*Stored records*:
########
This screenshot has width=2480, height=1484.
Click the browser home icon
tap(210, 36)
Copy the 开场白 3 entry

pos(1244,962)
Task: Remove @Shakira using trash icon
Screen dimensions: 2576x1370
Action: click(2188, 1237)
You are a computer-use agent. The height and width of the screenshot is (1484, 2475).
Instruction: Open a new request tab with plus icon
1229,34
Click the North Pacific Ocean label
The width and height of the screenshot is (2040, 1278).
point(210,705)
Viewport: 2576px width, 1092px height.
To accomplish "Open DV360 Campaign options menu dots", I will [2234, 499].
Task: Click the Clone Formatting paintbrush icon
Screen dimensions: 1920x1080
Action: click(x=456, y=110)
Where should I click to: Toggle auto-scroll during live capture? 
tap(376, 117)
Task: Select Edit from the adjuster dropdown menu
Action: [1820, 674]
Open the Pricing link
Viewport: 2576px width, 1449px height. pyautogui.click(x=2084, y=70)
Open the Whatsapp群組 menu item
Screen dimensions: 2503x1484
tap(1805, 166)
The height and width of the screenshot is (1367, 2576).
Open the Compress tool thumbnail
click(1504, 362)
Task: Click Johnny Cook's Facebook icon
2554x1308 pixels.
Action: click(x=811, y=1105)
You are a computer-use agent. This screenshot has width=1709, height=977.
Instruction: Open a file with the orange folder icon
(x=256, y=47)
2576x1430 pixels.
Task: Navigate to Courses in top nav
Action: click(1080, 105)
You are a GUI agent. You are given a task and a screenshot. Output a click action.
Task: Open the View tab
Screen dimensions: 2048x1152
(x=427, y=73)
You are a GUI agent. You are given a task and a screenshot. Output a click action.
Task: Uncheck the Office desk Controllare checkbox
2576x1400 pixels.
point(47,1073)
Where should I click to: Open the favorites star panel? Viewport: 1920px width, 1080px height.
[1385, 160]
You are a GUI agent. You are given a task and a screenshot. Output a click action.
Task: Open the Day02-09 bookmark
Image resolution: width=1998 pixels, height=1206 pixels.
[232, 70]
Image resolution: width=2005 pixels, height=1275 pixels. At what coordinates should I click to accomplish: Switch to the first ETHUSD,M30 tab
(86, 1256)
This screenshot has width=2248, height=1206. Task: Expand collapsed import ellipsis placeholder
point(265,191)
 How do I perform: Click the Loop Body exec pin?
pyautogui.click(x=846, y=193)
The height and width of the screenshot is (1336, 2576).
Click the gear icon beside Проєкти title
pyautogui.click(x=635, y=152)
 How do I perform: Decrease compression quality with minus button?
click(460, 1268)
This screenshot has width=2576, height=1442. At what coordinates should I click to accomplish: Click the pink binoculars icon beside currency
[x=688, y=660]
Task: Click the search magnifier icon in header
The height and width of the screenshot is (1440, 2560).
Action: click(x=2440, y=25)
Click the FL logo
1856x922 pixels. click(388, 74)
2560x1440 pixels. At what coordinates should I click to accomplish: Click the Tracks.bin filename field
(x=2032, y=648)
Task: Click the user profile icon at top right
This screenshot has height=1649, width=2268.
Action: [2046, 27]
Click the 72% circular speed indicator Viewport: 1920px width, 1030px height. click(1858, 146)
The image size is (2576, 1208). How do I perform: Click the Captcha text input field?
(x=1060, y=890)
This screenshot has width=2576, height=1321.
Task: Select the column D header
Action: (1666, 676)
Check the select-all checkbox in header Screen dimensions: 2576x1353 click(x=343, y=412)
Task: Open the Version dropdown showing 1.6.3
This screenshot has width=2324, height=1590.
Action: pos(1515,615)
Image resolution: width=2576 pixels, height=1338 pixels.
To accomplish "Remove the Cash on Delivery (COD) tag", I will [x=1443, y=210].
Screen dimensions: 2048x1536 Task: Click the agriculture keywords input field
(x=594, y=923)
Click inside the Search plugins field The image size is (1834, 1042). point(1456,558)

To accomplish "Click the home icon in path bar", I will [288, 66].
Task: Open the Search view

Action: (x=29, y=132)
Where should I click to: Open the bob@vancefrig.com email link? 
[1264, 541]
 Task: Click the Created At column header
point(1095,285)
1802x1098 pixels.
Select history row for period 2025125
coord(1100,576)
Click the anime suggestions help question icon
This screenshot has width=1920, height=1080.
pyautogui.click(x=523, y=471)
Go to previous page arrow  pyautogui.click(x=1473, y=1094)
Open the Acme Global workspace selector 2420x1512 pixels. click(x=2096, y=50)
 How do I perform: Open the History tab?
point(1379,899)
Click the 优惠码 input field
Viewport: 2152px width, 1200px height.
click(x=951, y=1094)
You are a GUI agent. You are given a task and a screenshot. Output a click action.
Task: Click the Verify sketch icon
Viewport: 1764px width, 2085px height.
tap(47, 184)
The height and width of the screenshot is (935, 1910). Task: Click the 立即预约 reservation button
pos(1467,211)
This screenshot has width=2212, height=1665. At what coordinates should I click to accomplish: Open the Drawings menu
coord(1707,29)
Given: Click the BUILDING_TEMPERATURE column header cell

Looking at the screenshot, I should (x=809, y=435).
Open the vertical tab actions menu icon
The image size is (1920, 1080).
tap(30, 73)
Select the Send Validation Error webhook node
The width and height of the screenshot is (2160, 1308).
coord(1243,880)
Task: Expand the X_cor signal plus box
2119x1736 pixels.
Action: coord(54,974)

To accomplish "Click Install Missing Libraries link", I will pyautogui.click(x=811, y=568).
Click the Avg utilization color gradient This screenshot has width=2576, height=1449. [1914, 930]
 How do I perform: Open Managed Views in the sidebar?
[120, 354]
########
*Required action*: Extract the data exactly as given.

*Exercise solution*:
This screenshot has width=2480, height=1484.
Click the browser home icon
tap(210, 36)
Copy the 开场白 3 entry

pos(1244,962)
Task: Remove @Shakira using trash icon
Screen dimensions: 2576x1370
Action: click(2188, 1237)
You are a computer-use agent. The height and width of the screenshot is (1484, 2475).
Instruction: Open a new request tab with plus icon
1229,34
Click the North Pacific Ocean label
The width and height of the screenshot is (2040, 1278).
point(210,705)
Viewport: 2576px width, 1092px height.
To accomplish "Open DV360 Campaign options menu dots", I will [2234, 499].
Task: Click the Clone Formatting paintbrush icon
Screen dimensions: 1920x1080
Action: click(x=456, y=110)
Where should I click to: Toggle auto-scroll during live capture? 
tap(376, 117)
Task: Select Edit from the adjuster dropdown menu
Action: [1820, 674]
Open the Pricing link
Viewport: 2576px width, 1449px height. pyautogui.click(x=2084, y=70)
Open the Whatsapp群組 menu item
Screen dimensions: 2503x1484
tap(1805, 166)
The height and width of the screenshot is (1367, 2576).
Open the Compress tool thumbnail
click(1504, 362)
Task: Click Johnny Cook's Facebook icon
2554x1308 pixels.
Action: click(x=811, y=1105)
You are a computer-use agent. This screenshot has width=1709, height=977.
Instruction: Open a file with the orange folder icon
(x=256, y=47)
2576x1430 pixels.
Task: Navigate to Courses in top nav
Action: click(1080, 105)
You are a GUI agent. You are given a task and a screenshot. Output a click action.
Task: Open the View tab
Screen dimensions: 2048x1152
(x=427, y=73)
You are a GUI agent. You are given a task and a screenshot. Output a click action.
Task: Uncheck the Office desk Controllare checkbox
2576x1400 pixels.
point(47,1073)
Where should I click to: Open the favorites star panel? Viewport: 1920px width, 1080px height.
[1385, 160]
You are a GUI agent. You are given a task and a screenshot. Output a click action.
Task: Open the Day02-09 bookmark
Image resolution: width=1998 pixels, height=1206 pixels.
[232, 70]
Image resolution: width=2005 pixels, height=1275 pixels. At what coordinates should I click to accomplish: Switch to the first ETHUSD,M30 tab
(86, 1256)
This screenshot has width=2248, height=1206. Task: Expand collapsed import ellipsis placeholder
point(265,191)
 How do I perform: Click the Loop Body exec pin?
pyautogui.click(x=846, y=193)
The height and width of the screenshot is (1336, 2576).
Click the gear icon beside Проєкти title
pyautogui.click(x=635, y=152)
 How do I perform: Decrease compression quality with minus button?
click(460, 1268)
This screenshot has width=2576, height=1442. At what coordinates should I click to accomplish: Click the pink binoculars icon beside currency
[x=688, y=660]
Task: Click the search magnifier icon in header
The height and width of the screenshot is (1440, 2560).
Action: click(x=2440, y=25)
Click the FL logo
1856x922 pixels. click(388, 74)
2560x1440 pixels. At what coordinates should I click to accomplish: Click the Tracks.bin filename field
(x=2032, y=648)
Task: Click the user profile icon at top right
This screenshot has height=1649, width=2268.
Action: [2046, 27]
Click the 72% circular speed indicator Viewport: 1920px width, 1030px height. click(1858, 146)
The image size is (2576, 1208). How do I perform: Click the Captcha text input field?
(x=1060, y=890)
This screenshot has width=2576, height=1321.
Task: Select the column D header
Action: (1666, 676)
Check the select-all checkbox in header Screen dimensions: 2576x1353 click(x=343, y=412)
Task: Open the Version dropdown showing 1.6.3
This screenshot has width=2324, height=1590.
Action: pos(1515,615)
Image resolution: width=2576 pixels, height=1338 pixels.
To accomplish "Remove the Cash on Delivery (COD) tag", I will [x=1443, y=210].
Screen dimensions: 2048x1536 Task: Click the agriculture keywords input field
(x=594, y=923)
Click inside the Search plugins field The image size is (1834, 1042). point(1456,558)

To accomplish "Click the home icon in path bar", I will [288, 66].
Task: Open the Search view

Action: (x=29, y=132)
Where should I click to: Open the bob@vancefrig.com email link? 
[1264, 541]
 Task: Click the Created At column header
point(1095,285)
1802x1098 pixels.
Select history row for period 2025125
coord(1100,576)
Click the anime suggestions help question icon
This screenshot has width=1920, height=1080.
pyautogui.click(x=523, y=471)
Go to previous page arrow  pyautogui.click(x=1473, y=1094)
Open the Acme Global workspace selector 2420x1512 pixels. click(x=2096, y=50)
 How do I perform: Open the History tab?
point(1379,899)
Click the 优惠码 input field
Viewport: 2152px width, 1200px height.
click(x=951, y=1094)
You are a GUI agent. You are given a task and a screenshot. Output a click action.
Task: Click the Verify sketch icon
Viewport: 1764px width, 2085px height.
tap(47, 184)
The height and width of the screenshot is (935, 1910). Task: Click the 立即预约 reservation button
pos(1467,211)
This screenshot has width=2212, height=1665. At what coordinates should I click to accomplish: Open the Drawings menu
coord(1707,29)
Given: Click the BUILDING_TEMPERATURE column header cell

Looking at the screenshot, I should (x=809, y=435).
Open the vertical tab actions menu icon
The image size is (1920, 1080).
tap(30, 73)
Select the Send Validation Error webhook node
The width and height of the screenshot is (2160, 1308).
coord(1243,880)
Task: Expand the X_cor signal plus box
2119x1736 pixels.
Action: coord(54,974)

To accomplish "Click Install Missing Libraries link", I will pyautogui.click(x=811, y=568).
Click the Avg utilization color gradient This screenshot has width=2576, height=1449. [1914, 930]
 How do I perform: Open Managed Views in the sidebar?
[120, 354]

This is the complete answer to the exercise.